Eis que o ridículo mandrião ficou muito popular e a seguir, cresceu tanto nas pesquisas que foi aconselhado por seu partido político a tentar obter um mandato majoritário.
Completamente despreparado para o cargo, pois na verdade ele não reunia condições nem para amarrar o cadarço de seu sapato, tal fato cabal não foi levado em conta pelos seus eleitores, que simpatizavam com ele desde o tempo em que o descobriram na TV, a falar absurdos e assim alimentar a desenfreada busca pela pilhéria agressiva que aqueles moleques mantinham em seu programa de humor muito duvidoso, para ser bem ameno.
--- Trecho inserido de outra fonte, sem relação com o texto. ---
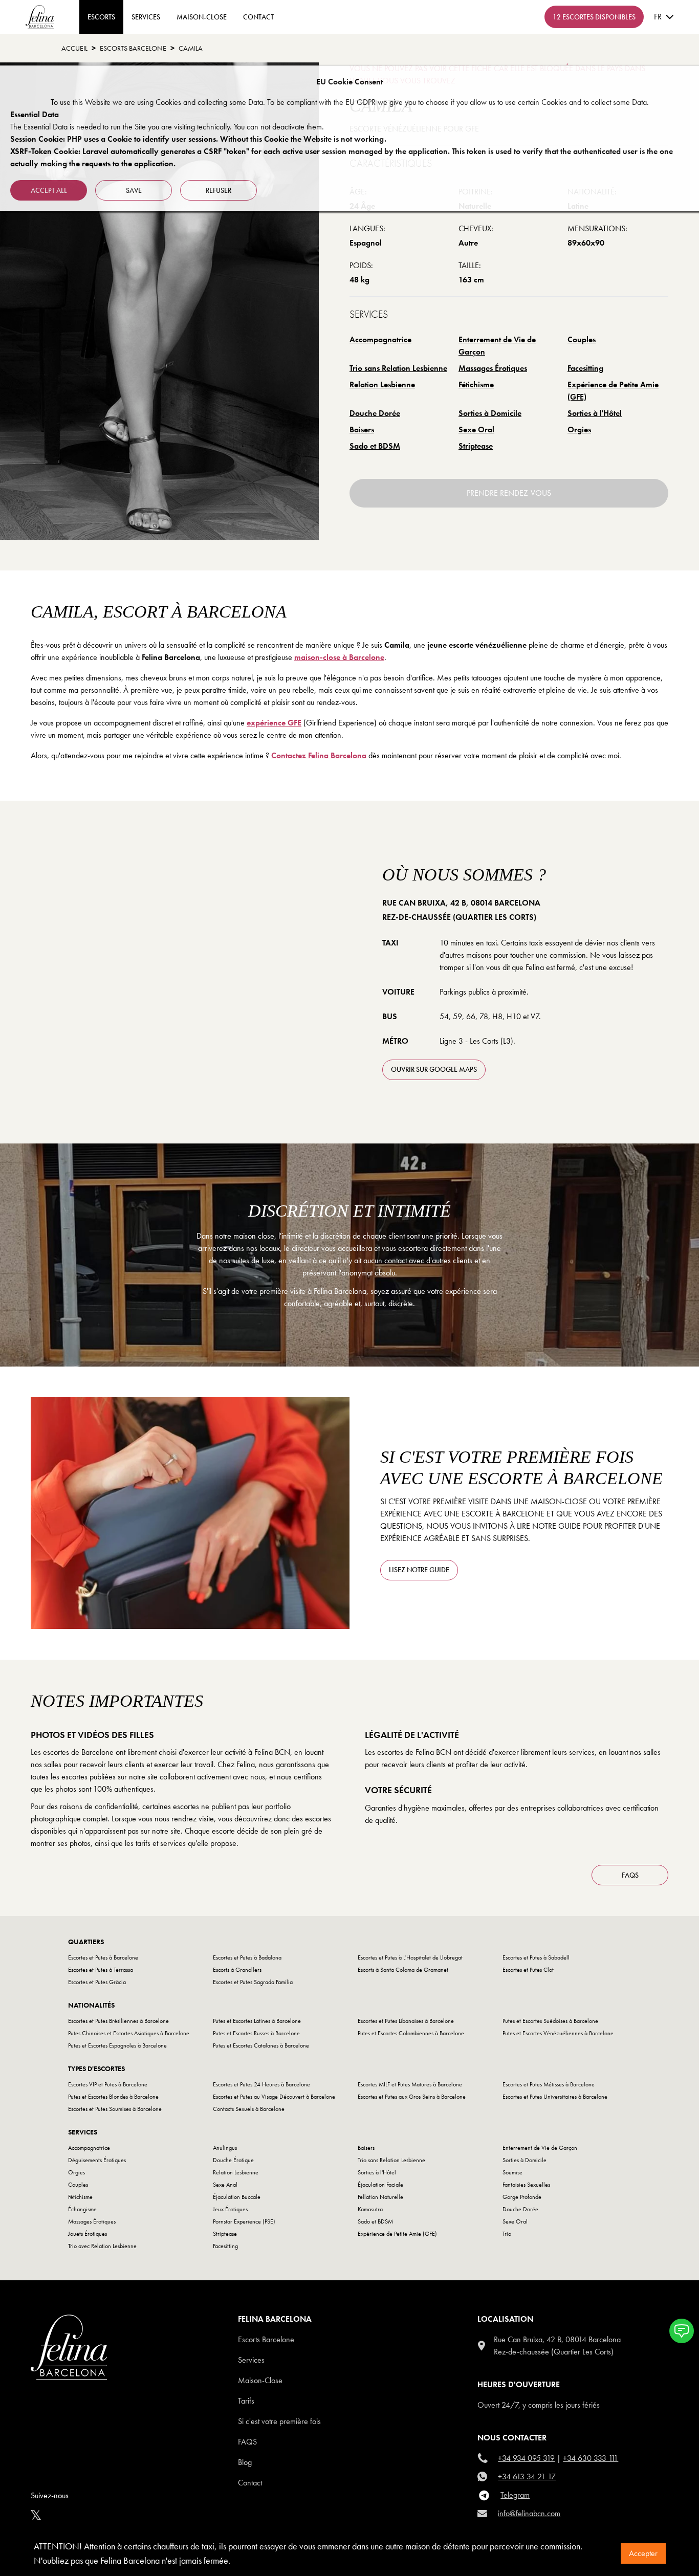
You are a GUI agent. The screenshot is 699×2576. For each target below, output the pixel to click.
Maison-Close (202, 16)
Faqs (247, 2441)
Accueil (74, 48)
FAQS (630, 1875)
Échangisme (82, 2209)
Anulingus (225, 2148)
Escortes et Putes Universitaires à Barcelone (555, 2097)
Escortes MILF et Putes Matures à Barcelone (410, 2084)
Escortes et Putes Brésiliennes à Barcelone (118, 2021)
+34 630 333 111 (590, 2458)
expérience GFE (274, 722)
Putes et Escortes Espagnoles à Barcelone (117, 2045)
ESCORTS (101, 16)
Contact (250, 2482)
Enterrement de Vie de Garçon (497, 345)
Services (146, 16)
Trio (507, 2234)
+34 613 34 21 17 (527, 2476)
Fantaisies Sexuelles (526, 2185)
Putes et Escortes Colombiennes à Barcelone (411, 2033)
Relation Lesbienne (382, 384)
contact (258, 16)
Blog (245, 2462)
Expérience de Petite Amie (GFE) (613, 390)
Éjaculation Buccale (236, 2197)
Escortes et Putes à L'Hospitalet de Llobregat (410, 1957)
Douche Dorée (375, 413)
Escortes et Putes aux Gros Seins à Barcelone (412, 2097)
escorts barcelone (133, 48)
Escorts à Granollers (237, 1970)
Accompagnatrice (380, 339)
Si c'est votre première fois (279, 2421)
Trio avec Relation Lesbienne (102, 2246)
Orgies (579, 429)
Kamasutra (370, 2209)
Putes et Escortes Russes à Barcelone (256, 2033)
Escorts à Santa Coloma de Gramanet (403, 1970)
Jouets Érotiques (87, 2234)
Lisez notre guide (419, 1569)
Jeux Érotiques (230, 2209)
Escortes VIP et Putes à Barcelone (107, 2084)
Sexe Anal (225, 2185)
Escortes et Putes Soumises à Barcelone (115, 2109)
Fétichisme (476, 384)
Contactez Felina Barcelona (318, 755)
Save (134, 190)
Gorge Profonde (522, 2197)
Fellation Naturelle (380, 2197)
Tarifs (246, 2400)
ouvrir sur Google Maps (434, 1069)
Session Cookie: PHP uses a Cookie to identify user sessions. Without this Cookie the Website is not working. (198, 139)
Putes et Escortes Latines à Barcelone (257, 2021)
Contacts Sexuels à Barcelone (249, 2109)
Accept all (49, 190)
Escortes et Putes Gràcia (97, 1982)
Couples (581, 339)
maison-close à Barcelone (339, 657)
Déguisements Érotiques (97, 2160)
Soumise (512, 2172)
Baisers (362, 429)
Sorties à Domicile (489, 413)
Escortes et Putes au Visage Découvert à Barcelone (274, 2097)
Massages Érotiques (492, 368)
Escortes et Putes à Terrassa (100, 1970)
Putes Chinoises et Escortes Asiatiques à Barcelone (128, 2033)
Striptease (475, 446)
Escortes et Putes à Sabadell (536, 1957)
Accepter (643, 2553)
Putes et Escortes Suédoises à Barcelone (550, 2021)
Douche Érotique (233, 2160)
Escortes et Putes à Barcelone (103, 1957)
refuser (218, 190)
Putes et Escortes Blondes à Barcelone (113, 2097)
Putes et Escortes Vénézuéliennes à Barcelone (558, 2033)
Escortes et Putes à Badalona (247, 1957)
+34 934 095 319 (526, 2458)
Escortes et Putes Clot (528, 1970)
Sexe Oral (476, 429)
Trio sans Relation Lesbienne (398, 368)
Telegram (515, 2495)
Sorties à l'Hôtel (594, 413)
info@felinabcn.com (529, 2513)
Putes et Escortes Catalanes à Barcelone (261, 2045)
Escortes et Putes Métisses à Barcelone (549, 2084)
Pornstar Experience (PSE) (244, 2221)
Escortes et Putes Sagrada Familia (253, 1982)
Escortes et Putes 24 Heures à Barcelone (261, 2084)
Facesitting (585, 368)
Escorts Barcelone (266, 2339)
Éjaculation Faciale (380, 2185)
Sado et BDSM (375, 446)
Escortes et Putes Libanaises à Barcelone (406, 2021)
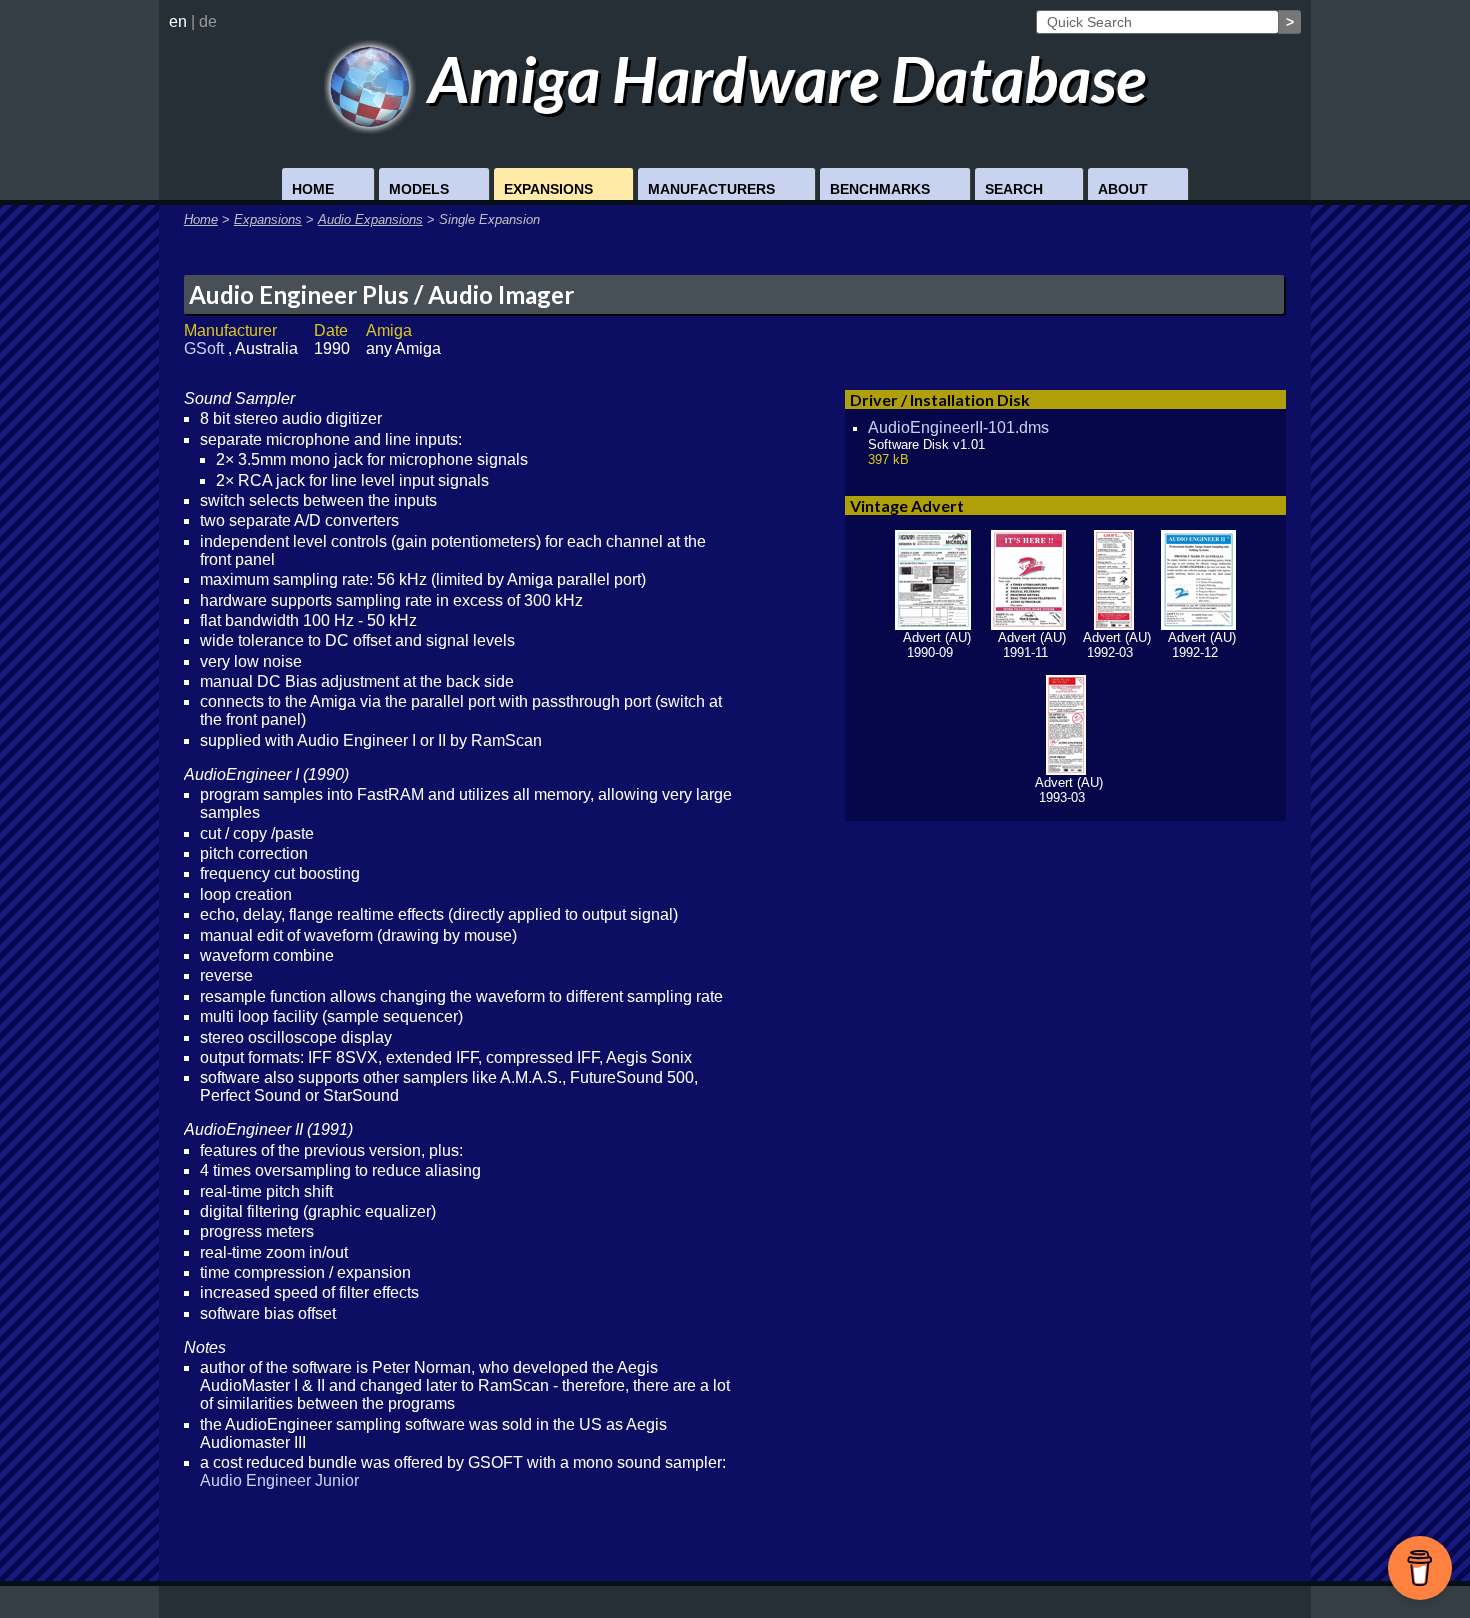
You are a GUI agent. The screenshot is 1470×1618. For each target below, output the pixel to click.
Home (313, 189)
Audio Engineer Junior (279, 1480)
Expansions (548, 189)
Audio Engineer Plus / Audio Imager (381, 294)
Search (1014, 189)
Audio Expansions (370, 219)
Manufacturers (711, 189)
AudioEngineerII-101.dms (958, 427)
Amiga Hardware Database (781, 78)
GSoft (206, 348)
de (208, 21)
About (1123, 189)
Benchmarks (880, 189)
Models (419, 189)
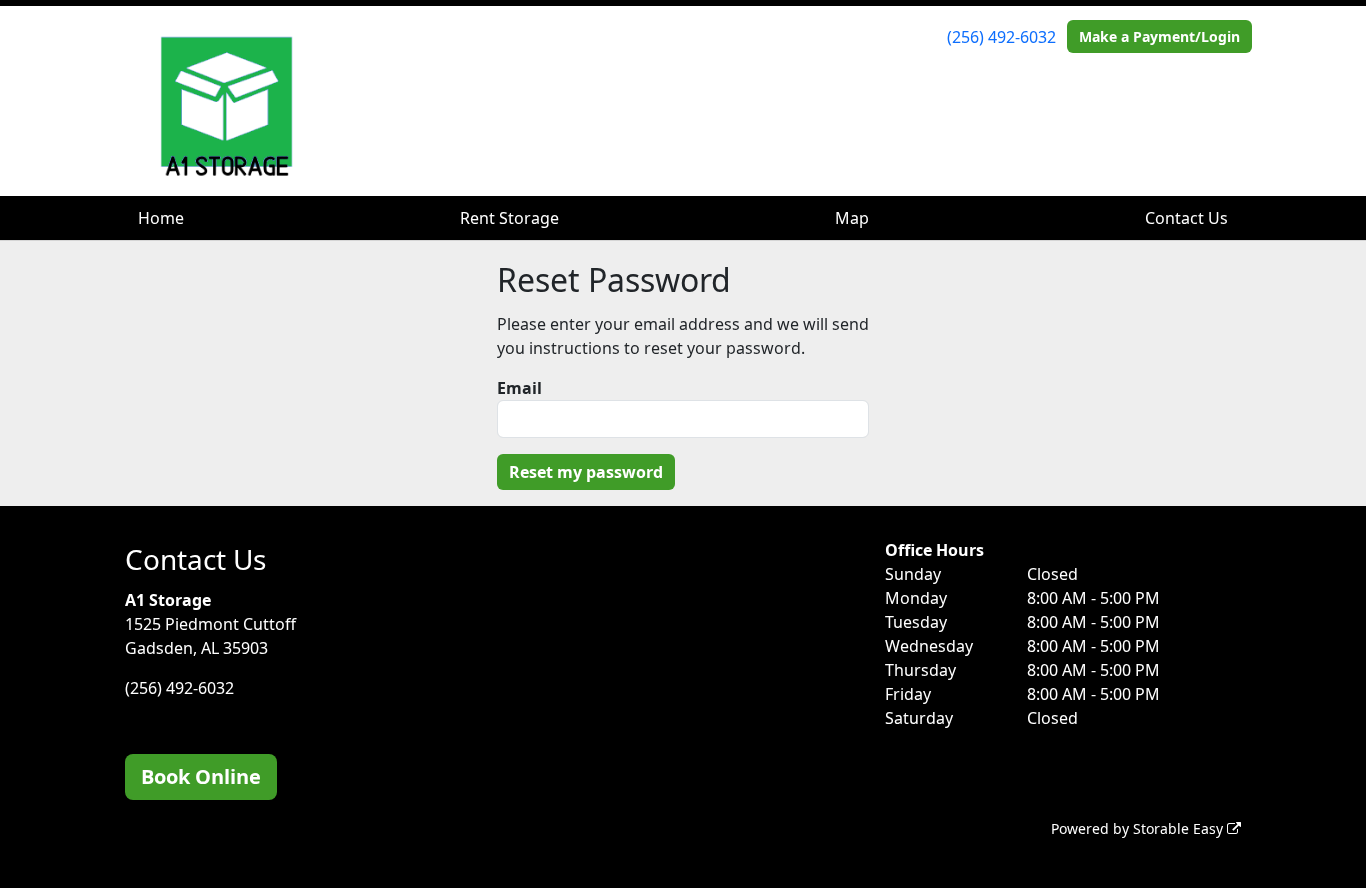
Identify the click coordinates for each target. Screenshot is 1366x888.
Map (852, 218)
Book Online (201, 776)
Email (519, 388)
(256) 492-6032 (1001, 37)
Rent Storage (509, 218)
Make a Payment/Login (1159, 36)
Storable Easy (1180, 828)
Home (161, 218)
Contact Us (1186, 218)
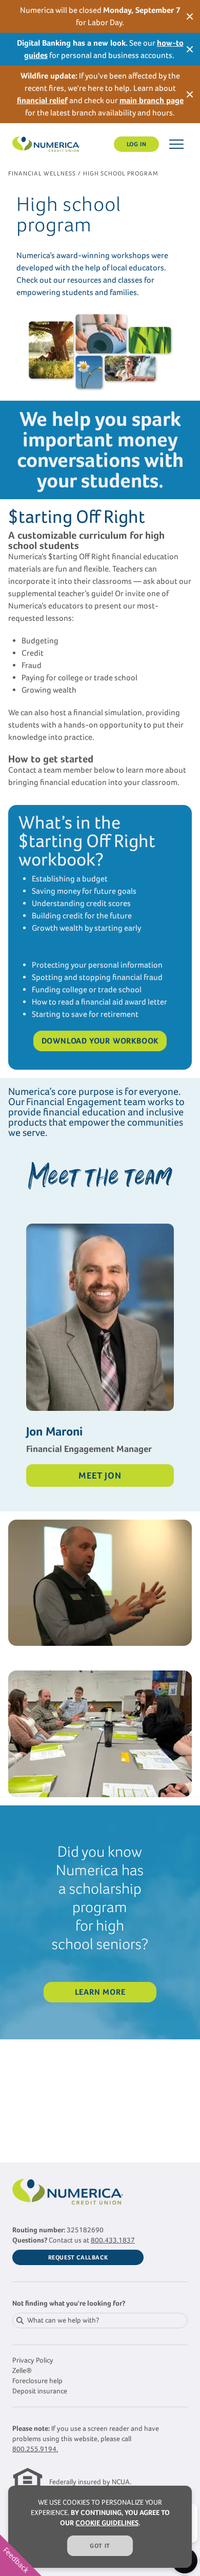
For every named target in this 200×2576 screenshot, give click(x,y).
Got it (100, 2545)
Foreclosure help (37, 2380)
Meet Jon (100, 1475)
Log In (137, 144)
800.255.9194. (35, 2449)
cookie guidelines (106, 2523)
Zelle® (22, 2370)
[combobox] (100, 2320)
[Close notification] (190, 16)
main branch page (151, 100)
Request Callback (78, 2257)
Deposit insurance (39, 2391)
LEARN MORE (100, 1992)
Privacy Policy (32, 2360)
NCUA (121, 2481)
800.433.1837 (113, 2240)
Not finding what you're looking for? (68, 2303)
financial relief (42, 100)
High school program (120, 173)
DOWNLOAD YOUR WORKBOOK (100, 1041)
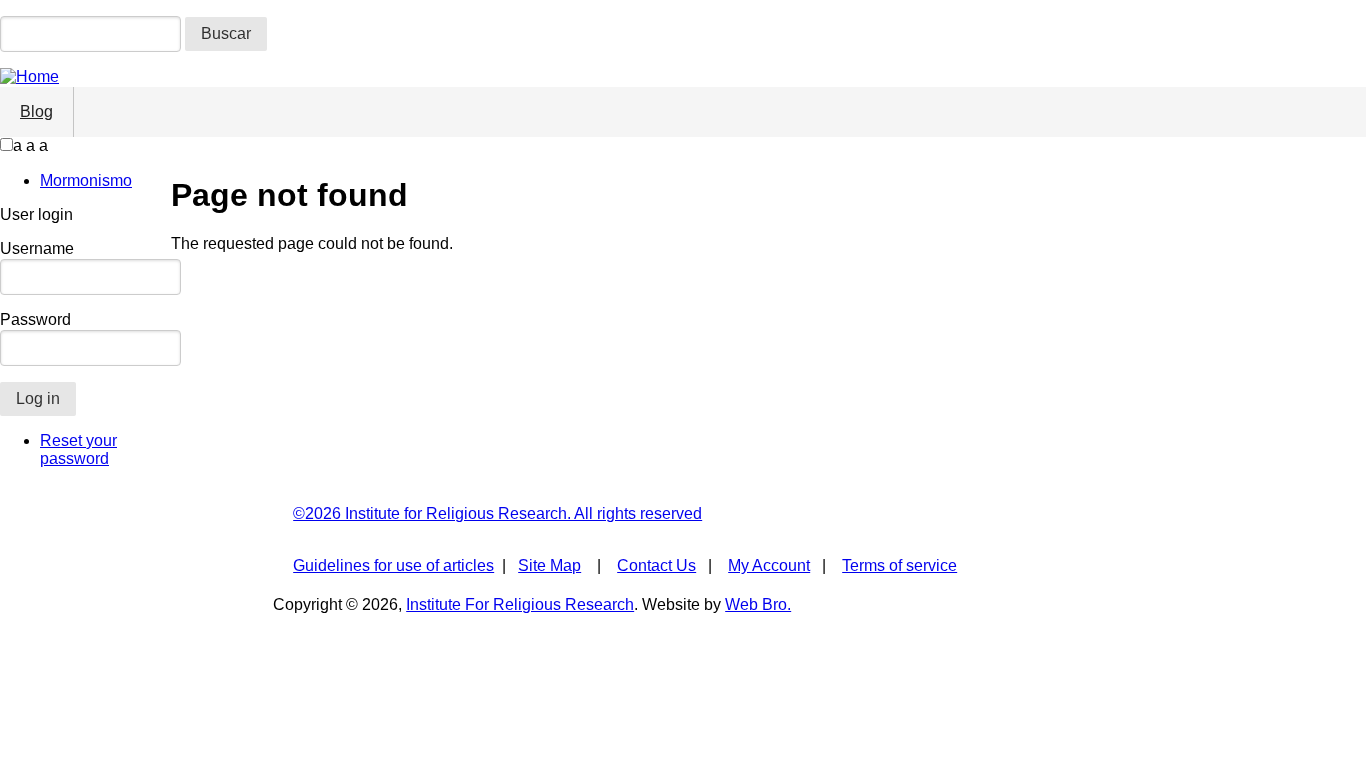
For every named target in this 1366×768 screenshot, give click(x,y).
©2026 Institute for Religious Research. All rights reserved (497, 513)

O pior aconteceu e esse energúmeno venceu as eleições. Uma Era de trevas se abateu sobre a nação e o programa dos garotos saiu do ar.
Após a dispersão do grupo, alguns deles se pronunciaram a demonstrar arrependimento pela linha de humor que desenvolviam e sobretudo pelo portal que abriram para deixar aquele monstrengo sair das catacumbas do inferno e assim, se sentiam mal pela indução de uma mentalidade tão perversa que adveio das piadas grotescas que faziam e principalmente pelo espaço inadequado que deram para um completo idiota ter crescido tanto ao ponto de tomar o poder e promover ações que levaram a nação ao atraso absoluto.
Outros, no entanto, não se mostraram arrependidos e prosseguiram a manter as suas piadas cruéis, porém, desta feita para um público cada vez menor, ainda bem.